━━━━━ TEXT SHOWN

Thanks John! It looks like this one is actually fixing the problem.
I rebooted multiple times and I didn't get any I/O error or corruption.

If you want you can add my:

Tested-by: Andrea Righi <[email protected]>

2022-03-31 02:42:10

by Ming Lei

[permalink] [raw]
Subject: Re: filesystem corruption with "scsi: core: Reallocate device's budget map on queue depth change"

On Thu, Mar 31, 2022 at 07:30:35AM +0900, Damien Le Moal wrote:
> On 3/30/22 22:48, Ming Lei wrote:
> > On Wed, Mar 30, 2022 at 09:31:35AM -0400, James Bottomley wrote:
> >> On Wed, 2022-03-30 at 13:59 +0100, John Garry wrote:
> >>> On 30/03/2022 12:21, Andrea Righi wrote:
> >>>> On Wed, Mar 30, 2022 at 11:38:02AM +0100, John Garry wrote:
> >>>>> On 30/03/2022 11:11, Andrea Righi wrote:
> >>>>>> Hello,
> >>>>>>
> >>>>>> after this commit I'm experiencing some filesystem corruptions
> >>>>>> at boot on a power9 box with an aacraid controller.
> >>>>>>
> >>>>>> At the moment I'm running a 5.15.30 kernel; when the filesystem
> >>>>>> is mounted at boot I see the following errors in the console:
> >>>
> >>> About "scsi: core: Reallocate device's budget map on queue depth
> >>> change" being added to a stable kernel, I am not sure if this was
> >>> really a fix or just a memory optimisation.
> >>
> >> I can see how it becomes the problem: it frees and allocates a new
> >> bitmap across a queue freeze, but bits in the old one might still be in
> >> use. This isn't a problem except when they return and we now possibly
> >> see a tag greater than we think we can allocate coming back.
> >> Presumably we don't check this and we end up doing a write to
> >> unallocated memory.
> >>
> >> I think if you want to reallocate on queue depth reduction, you might
> >> have to drain the queue as well as freeze it.

━━━━━━━━━━

TASK INSTRUCTIONS ->
A. Reproduce the part of the mailing list thread that begins at the words "[permalink] [raw]" and stops after "an aacraid controller.".
B. In the mailing list thread, what kind of controller does the power9 box with the filesystem corruption have?
C. Write the next part of the mailing list thread about the filesystem corruption, picking up after its last sentence.

━━━━━ DATASET EXCERPT

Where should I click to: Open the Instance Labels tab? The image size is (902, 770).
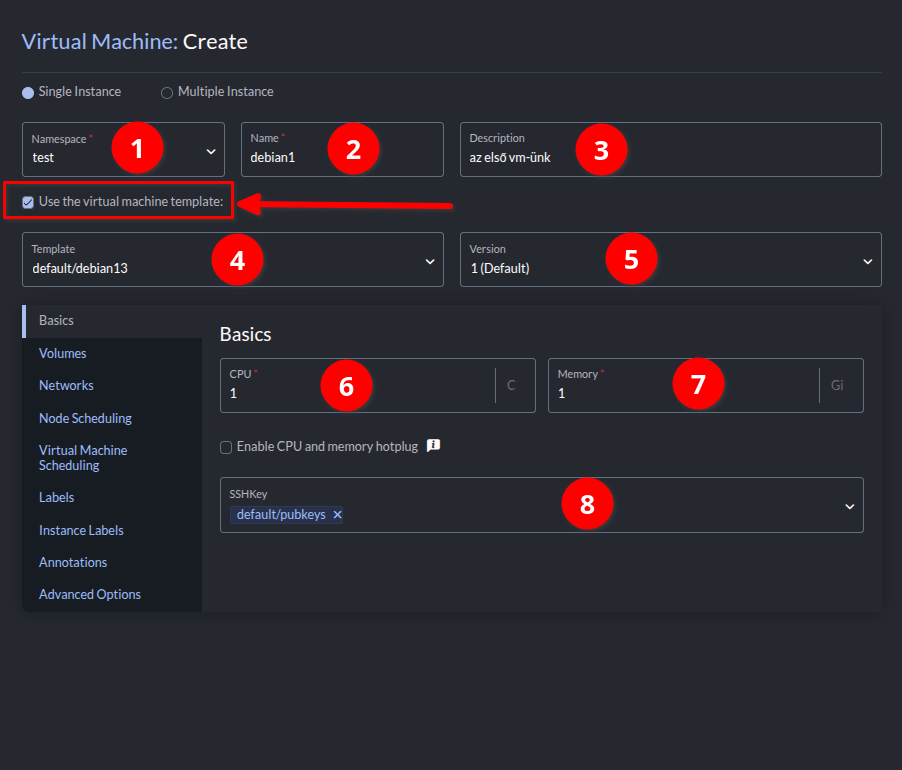click(x=81, y=530)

━━━━━━━━━━

SOLVED TASKS ->
A.
[permalink] [raw]
Subject: Re: filesystem corruption with "scsi: core: Reallocate device's budget map on queue depth change"

On Thu, Mar 31, 2022 at 07:30:35AM +0900, Damien Le Moal wrote:
> On 3/30/22 22:48, Ming Lei wrote:
> > On Wed, Mar 30, 2022 at 09:31:35AM -0400, James Bottomley wrote:
> >> On Wed, 2022-03-30 at 13:59 +0100, John Garry wrote:
> >>> On 30/03/2022 12:21, Andrea Righi wrote:
> >>>> On Wed, Mar 30, 2022 at 11:38:02AM +0100, John Garry wrote:
> >>>>> On 30/03/2022 11:11, Andrea Righi wrote:
> >>>>>> Hello,
> >>>>>>
> >>>>>> after this commit I'm experiencing some filesystem corruptions
> >>>>>> at boot on a power9 box with an aacraid controller.

B. An aacraid controller.

C.
> >
> > After queue is frozen, there can't be any in-flight request/scsi
> > command, so the sbitmap is zeroed at that time, and safe to reallocate.
> >
> > The problem is aacraid specific, since the driver has hard limit
> > of 256 queue depth, see aac_change_queue_depth().
>
> 256 is the scsi hard limit per device... Any SAS drive has the same limit
> by default since there is no way to know the max queue depth of a scsi
> disk.So what is special about aacraid ?
>

I meant aac_change_queue_depth() sets hard limit of 256.

Yeah, for any hba driver which implements its own .change_queue_depth(),
there may be one hard limit there.

So I still don't understand why you mention '256 is the scsi hard limit per
device', and where is the code? If both .cma_per_lun and .can_queue are > 256
and the driver uses default scsi_change_queue_depth() and sdev->tagged_supported
is true, then user is free to change queue depth via /sys/block/$SDN/device/queue_depth
to > 256. It is same for SAS, see sas_change_queue_depth().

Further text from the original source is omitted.